A Brief Git Guide for Teams

Learn about basic Git commands and Gitflow to help you set up your first [let’s be honest, this is your gazillionth 😌] Git team project.

An illustration depicting a team of coworkers planning on a project
Illustration by pixeltrue

Before we get started, it’s important to highlight that the key to a great project output is strong communication. Git does help your team to develop efficiently without as many constraints on location, but that just means your team is more prone to an error caused by miscommunications.

In this article, you’ll find out about the how-to on git, what Gitflow is, and later learn why communication is an integral part of it.

Let’s Get to the Basics

The bigger the dev team, the bigger the chance work conflicts may arise. It gets messy. Then, you might ask, how can I avoid it? Git.

Git is a version control software that lets you keep track of your work and the changes you made throughout. It can be applied to any type of files, though it is especially useful for dev teams with its code-related work.

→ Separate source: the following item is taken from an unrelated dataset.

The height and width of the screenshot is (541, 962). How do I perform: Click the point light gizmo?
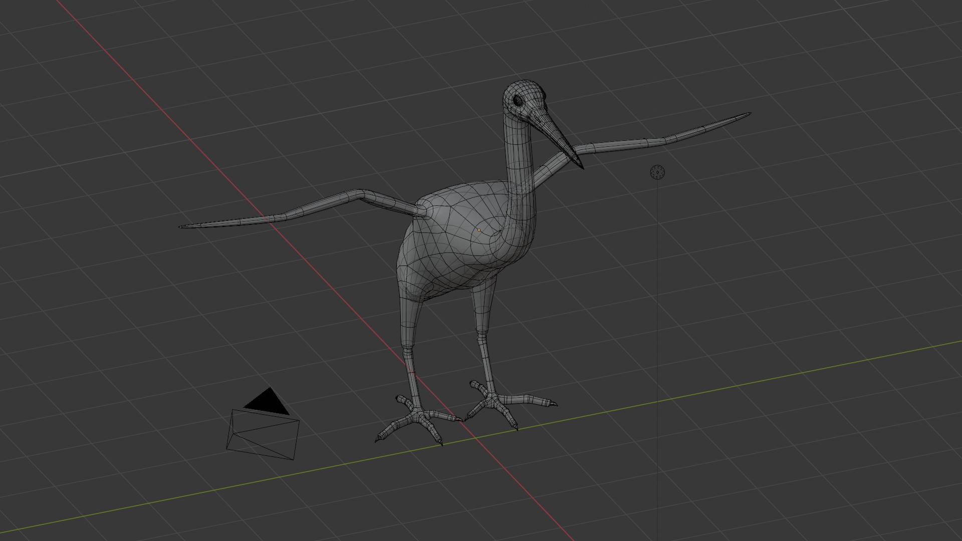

All you need to do is type a few commands here and there from the command line and the system will take care of the rest.

git clone [project url]

↳ Download a project with its entire commit history from the URL into your local repository. git init [project name] will create one straight from the command line, if you haven’t created a project from the website.

git add [file]

↳ Add a file to add for your next commit down into the directory tree (staging).

git commit -m "[message]"

↳ Commit the added changes from staging.

git stash

↳ Put changes made in the current branch into stash for later use. Stash works like a stack. git stash pop to continue working from the changes saved to the top of the stash.

git branch [branch name]

↳ Create a new branch. git branch will list all your branches.

git checkout [branch name]

↳ Switch to the specified branch and make it the working directory.

git merge [from branch name]

↳ Merge the specified branch into the working directory.

git remote add [alias] [url]

↳ Add a remote git URL as an alias, kinda like bookmarks so you don’t have to reference a long URL every time.

git pull [remote]

↳ Fetch changes from the remote branch and merge the current branch to the upstream.

git push [alias] [branch]

↳ Push local branch commits to the remote repository branch.

git revert [commit sha]

↳ Create a new commit that inverses the changes on the specified commit. This will not remove the commit from the changes history.

git rebase [rebase]

↳ Changing the base of your branch from one commit into another, so making it as if you’re working off the latest branch update.

Gitflow

Gitflow is the workflow that dictates what kind of branches to set up and how to merge them together. It helps your team as a starting point to organize a development project from idea to production.

An illustration of how gitflow works
Git Flow by Atlassian
  • Develop: This workflow uses the develop branch, instead of master, to continuously integrate features. Whereas the master branch will act as the official release history.
  • Feature: Exactly as its name suggests. This branch is where each new feature will reside and later merge to develop branch when it’s done.
  • Release: When a set of features is fit for a release, you will make a new release branch off of develop to merge with master when it’s the due date.
  • Hotfix: This branch forked directly off of master to quickly patch up production releases.

Now, I will show an example of how I have used Gitflow as the workflow of choice for an on-going software development group project.

A screenshot of a list of branches currently in the author’s group project git repository.
A screenshot of a list of branches currently in the author’s group project git repository.

This is currently how the branches set up on our git project. In accordance with the Gitflow illustration before, you might notice a few differences.

Our staging branch will act as a develop branch in our project repository. And the PBI-[num]-[name] will define each of the product’s features — or in this case, backlog items (PBI).

You probably wondered why there are no branches with functions similar to release or hotfix. It’s because you can utilize Gitflow as you see fit. You don’t have to carry out all the branches listed out in Gitflow if you don’t need all of them yet or if it hinders your performance.

Food for Thought

And there you have it! your dev team should be ready to tackle a new Git project. It does take more than a little bit of self-discipline and communication for each of the team members to finesse. But at the end of the day, you’ll save a lot more time and effort with Git than without it.